Exercise - The entries are to be reproduced verbatim, and their pictures left out.

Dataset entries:
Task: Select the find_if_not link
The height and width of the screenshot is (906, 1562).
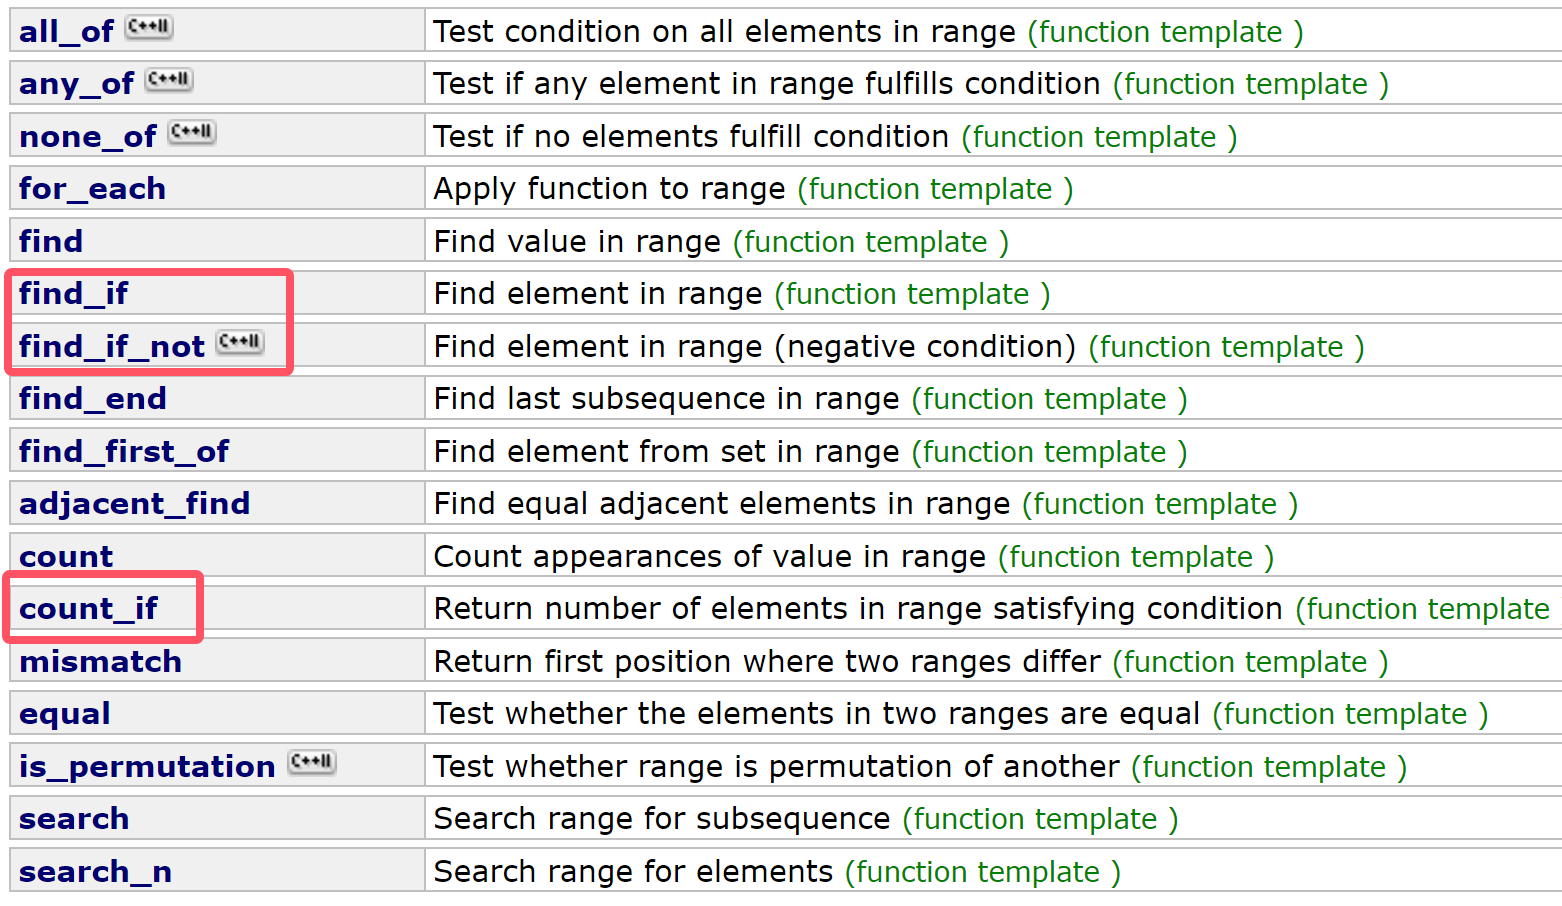Action: coord(112,347)
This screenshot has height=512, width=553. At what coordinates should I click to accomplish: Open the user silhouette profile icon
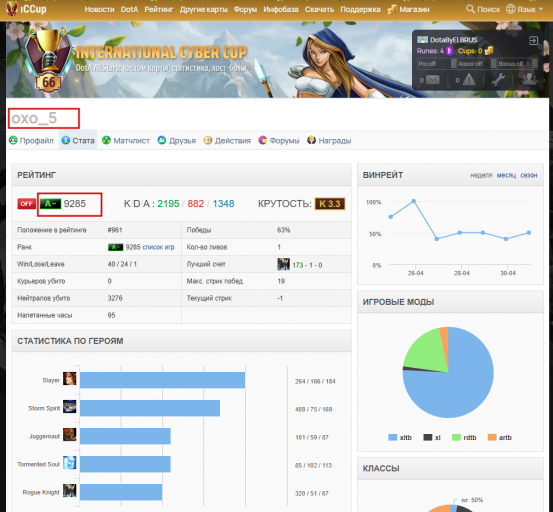(x=529, y=79)
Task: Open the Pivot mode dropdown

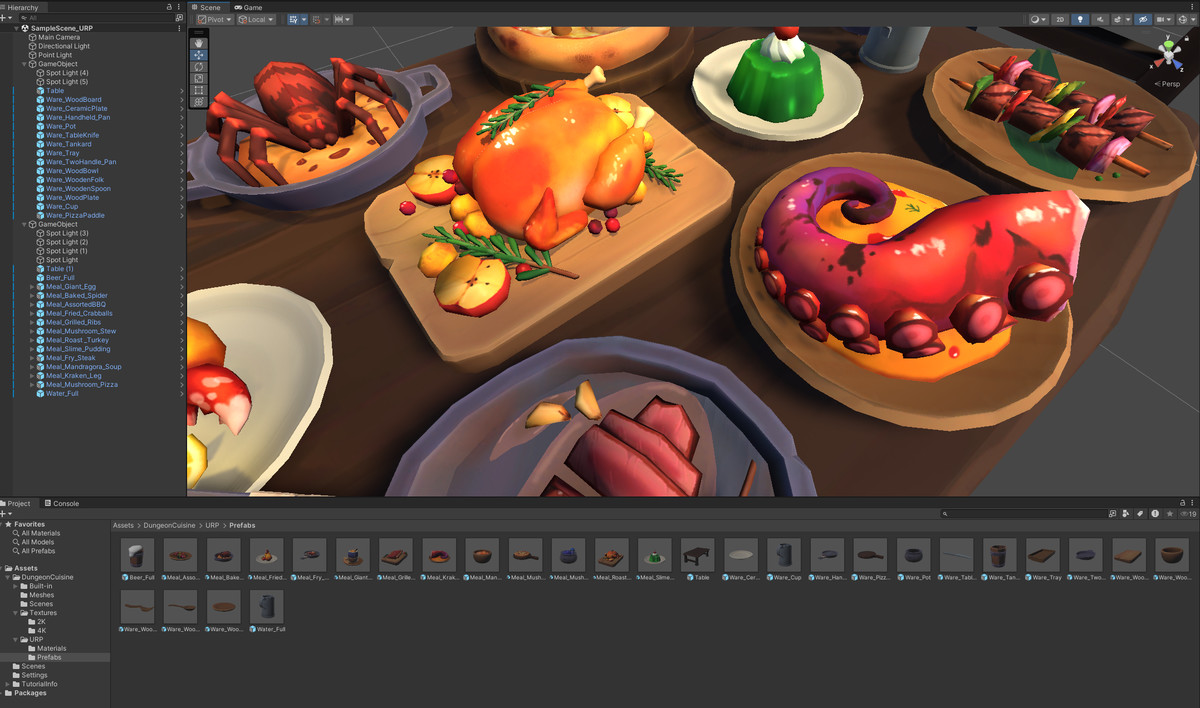Action: pyautogui.click(x=213, y=19)
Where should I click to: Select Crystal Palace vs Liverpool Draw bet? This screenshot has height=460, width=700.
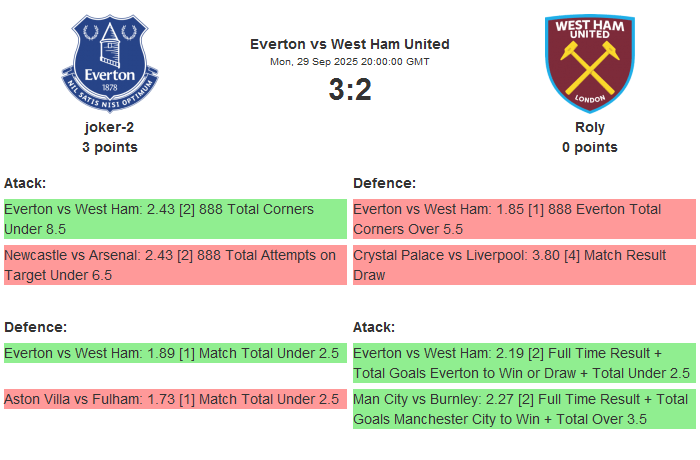[x=524, y=265]
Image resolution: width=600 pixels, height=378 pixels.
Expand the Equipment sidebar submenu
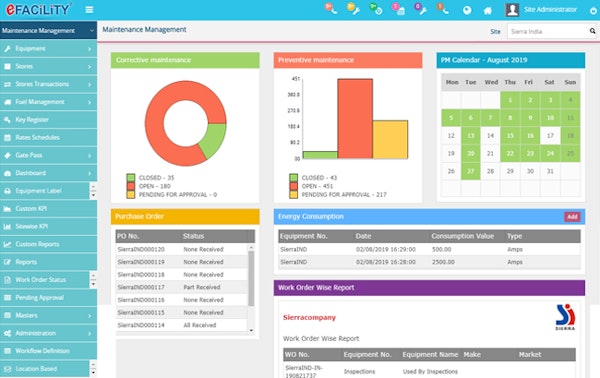pyautogui.click(x=90, y=49)
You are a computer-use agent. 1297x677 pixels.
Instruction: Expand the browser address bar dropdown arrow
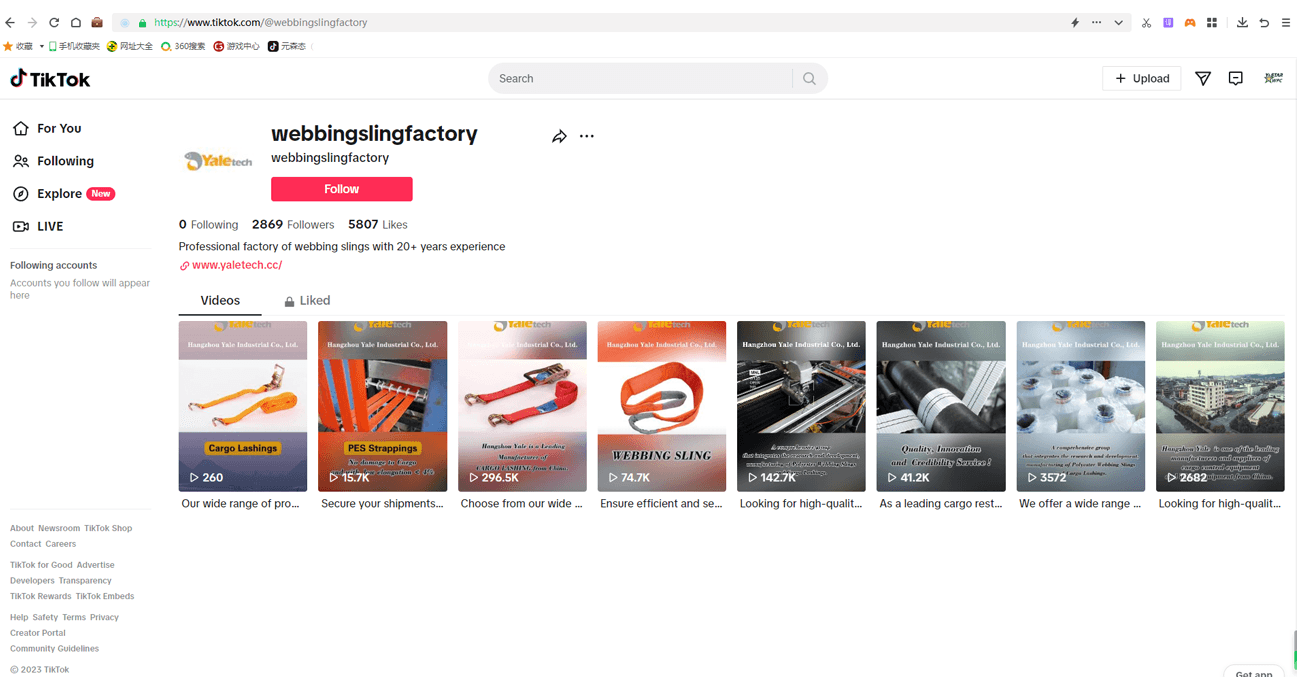coord(1119,22)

Expected output -
Task: Select the find_if_not link
The height and width of the screenshot is (906, 1562).
Action: coord(112,347)
This screenshot has height=512, width=553. At what coordinates should I click to accomplish: Open the user silhouette profile icon
(x=529, y=79)
Task: Open the Pivot mode dropdown

Action: pyautogui.click(x=213, y=19)
Where should I click to: Select Crystal Palace vs Liverpool Draw bet? This screenshot has height=460, width=700.
[x=524, y=265]
Image resolution: width=600 pixels, height=378 pixels.
Expand the Equipment sidebar submenu
pyautogui.click(x=90, y=49)
You are a computer-use agent. 1297x677 pixels.
Instruction: Expand the browser address bar dropdown arrow
coord(1119,22)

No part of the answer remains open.